MedTech adverse events were the biggest blind spot in our healthcare

coverage. FAERS (drugs) was wired; MAUDE (devices) wasn't — and the

device counterpart shows the same pattern: a surge in adverse events

predicts FDA Safety Communications or Class I/II recalls, which

reprice the sponsor stock -8% event-day and -12% over six months

(Lerner-Beard-Sgouros 2014 J. Health Econ).

openFDA exposes the full MAUDE dataset for free: ~24.7M reports back

to 1991, ~240 requests/minute unauthenticated. Three pitfalls solved

in the build:

  1. Field path. The top-level `manufacturer_d_name` is empty on

most rows; the real field is `device[0].manufacturer_d_name`.

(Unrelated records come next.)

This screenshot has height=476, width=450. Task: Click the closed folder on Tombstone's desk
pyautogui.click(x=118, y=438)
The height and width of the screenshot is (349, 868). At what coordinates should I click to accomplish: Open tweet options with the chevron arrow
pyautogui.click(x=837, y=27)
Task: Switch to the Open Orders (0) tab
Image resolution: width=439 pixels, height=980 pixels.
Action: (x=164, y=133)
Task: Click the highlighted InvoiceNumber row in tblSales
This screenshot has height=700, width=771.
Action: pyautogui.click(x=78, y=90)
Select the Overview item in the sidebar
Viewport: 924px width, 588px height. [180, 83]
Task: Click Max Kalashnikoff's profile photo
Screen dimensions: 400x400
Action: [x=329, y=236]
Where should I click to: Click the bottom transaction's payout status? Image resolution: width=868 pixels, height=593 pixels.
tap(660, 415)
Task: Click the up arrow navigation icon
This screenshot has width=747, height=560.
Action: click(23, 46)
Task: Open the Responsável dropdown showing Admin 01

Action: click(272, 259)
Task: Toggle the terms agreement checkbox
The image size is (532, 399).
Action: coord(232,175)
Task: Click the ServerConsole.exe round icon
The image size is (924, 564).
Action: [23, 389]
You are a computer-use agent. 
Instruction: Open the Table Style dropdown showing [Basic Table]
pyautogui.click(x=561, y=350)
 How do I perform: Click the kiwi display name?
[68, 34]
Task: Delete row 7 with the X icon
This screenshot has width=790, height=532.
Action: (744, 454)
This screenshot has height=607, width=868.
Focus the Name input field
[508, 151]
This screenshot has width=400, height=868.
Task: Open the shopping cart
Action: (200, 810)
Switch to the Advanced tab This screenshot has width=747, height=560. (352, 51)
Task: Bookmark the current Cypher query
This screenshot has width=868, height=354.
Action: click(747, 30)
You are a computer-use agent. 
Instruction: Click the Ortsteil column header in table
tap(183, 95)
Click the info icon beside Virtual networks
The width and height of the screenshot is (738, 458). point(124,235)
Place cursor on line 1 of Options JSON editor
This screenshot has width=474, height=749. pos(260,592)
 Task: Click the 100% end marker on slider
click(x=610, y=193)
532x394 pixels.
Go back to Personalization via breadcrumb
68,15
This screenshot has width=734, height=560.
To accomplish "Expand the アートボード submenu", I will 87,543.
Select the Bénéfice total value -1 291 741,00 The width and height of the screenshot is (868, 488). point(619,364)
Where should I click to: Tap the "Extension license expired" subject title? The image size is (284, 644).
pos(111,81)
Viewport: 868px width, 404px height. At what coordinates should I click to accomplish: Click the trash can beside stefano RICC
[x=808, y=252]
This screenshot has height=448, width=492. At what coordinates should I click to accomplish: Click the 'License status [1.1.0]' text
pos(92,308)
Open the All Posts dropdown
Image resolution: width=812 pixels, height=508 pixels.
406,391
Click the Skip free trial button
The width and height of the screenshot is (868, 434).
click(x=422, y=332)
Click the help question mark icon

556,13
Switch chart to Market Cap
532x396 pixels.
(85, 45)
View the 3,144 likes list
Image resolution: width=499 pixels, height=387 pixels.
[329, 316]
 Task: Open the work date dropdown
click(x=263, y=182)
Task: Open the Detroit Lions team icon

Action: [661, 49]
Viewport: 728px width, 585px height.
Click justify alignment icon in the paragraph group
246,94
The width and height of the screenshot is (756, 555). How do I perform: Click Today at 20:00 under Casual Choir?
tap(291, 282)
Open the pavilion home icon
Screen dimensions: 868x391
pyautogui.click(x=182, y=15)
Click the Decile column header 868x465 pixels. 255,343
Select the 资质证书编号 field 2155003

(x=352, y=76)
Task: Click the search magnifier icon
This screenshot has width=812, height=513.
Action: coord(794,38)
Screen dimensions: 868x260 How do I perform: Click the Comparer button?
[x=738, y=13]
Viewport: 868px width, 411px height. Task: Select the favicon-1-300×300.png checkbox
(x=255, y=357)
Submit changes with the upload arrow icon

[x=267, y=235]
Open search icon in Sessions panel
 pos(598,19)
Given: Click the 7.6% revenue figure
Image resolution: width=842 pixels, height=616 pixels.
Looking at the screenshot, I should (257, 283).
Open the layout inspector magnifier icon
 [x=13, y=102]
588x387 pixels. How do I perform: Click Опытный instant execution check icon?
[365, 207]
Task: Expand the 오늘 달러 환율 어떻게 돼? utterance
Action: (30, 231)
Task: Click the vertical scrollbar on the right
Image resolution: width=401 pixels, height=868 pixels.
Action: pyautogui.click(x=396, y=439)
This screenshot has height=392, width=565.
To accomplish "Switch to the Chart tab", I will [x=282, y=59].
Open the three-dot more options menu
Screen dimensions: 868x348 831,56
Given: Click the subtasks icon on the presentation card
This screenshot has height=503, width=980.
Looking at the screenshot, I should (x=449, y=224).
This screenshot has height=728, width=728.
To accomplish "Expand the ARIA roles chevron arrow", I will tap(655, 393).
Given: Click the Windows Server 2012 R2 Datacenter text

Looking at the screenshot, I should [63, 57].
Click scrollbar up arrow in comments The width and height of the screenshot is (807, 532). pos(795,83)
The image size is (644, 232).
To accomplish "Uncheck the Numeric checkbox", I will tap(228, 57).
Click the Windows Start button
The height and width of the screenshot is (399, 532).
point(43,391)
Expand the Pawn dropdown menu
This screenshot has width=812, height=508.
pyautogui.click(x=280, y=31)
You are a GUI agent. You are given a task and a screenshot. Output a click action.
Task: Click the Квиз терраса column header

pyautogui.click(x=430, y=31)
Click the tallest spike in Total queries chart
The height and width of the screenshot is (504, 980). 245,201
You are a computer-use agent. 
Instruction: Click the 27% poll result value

  1. URL encoding. `requests`' default `+` → `%2B` encoding makes

openFDA throw 500 errors. Manual raw-`+` encoding is required.

  1. Query chunking. Single 5-year queries on large OEMs time out

(Medtronic alone is 3.2M events). The script chunks into 60-day

windows per pattern.

Smoke fire on Medtronic 30-day pulled 8,981 events. 5y backfill running

in background; daily refresh wired into the monthly-1st bucket with a

60-day catch-up window.

Wave-B audit — fix or retire

In parallel with the Wave-7 build, we audited the 15 Wave-6 families

that produced 12,500+ candidates but zero promotions. Same pattern as

the Wave-6 sign-flip audit:

  • Fixed (4): `faers_severity_spike_short` and `faers_drug_launch_safety_curve`

were emitting 10k spurious shell rows per non-pharma ticker (returned

`FAILURE_DATA_UNAVAILABLE` instead of `[]`); v2 returns `[]`.

`clinicaltrials_phaseiii_readout` was wrong-direction (long-side

proxy on binary-asymmetry); flipped short_only + extended hold

5d→10/20/40d. `fda_adcomm_pdufa` extended hold 1/3 → 5/20/60d.

  • Relaxed to SPARSE_EVENT_FAMILIES (7): `etf_comembership_contagion`,

`layoff_wave_short`, `form_144_overhang_short`, `sec_ftd_fail_pressure`

(+1.15 Sharpe pre-relax — most promising in batch),

`eia_crude_storage_surprise_v2`, `ofac_sdn_sanctions_event`,

`usda_crop_condition_ag_drift`. All had correct signs, just below

the n_trades=10 floor.

  • Retired (4): `eia_crude_storage_surprise (v1)` (superseded by v2),

`defi_tvl_correlation` (3-ticker universe, route as feature instead),

`eia_natgas_storage_surprise` (companion HDD family covers it),

`auto_recall_drift_short` (needs Bhagat-Bizjak-Coles 1998 conditioning

— which is exactly what the new `recall_first_of_model_year` provides).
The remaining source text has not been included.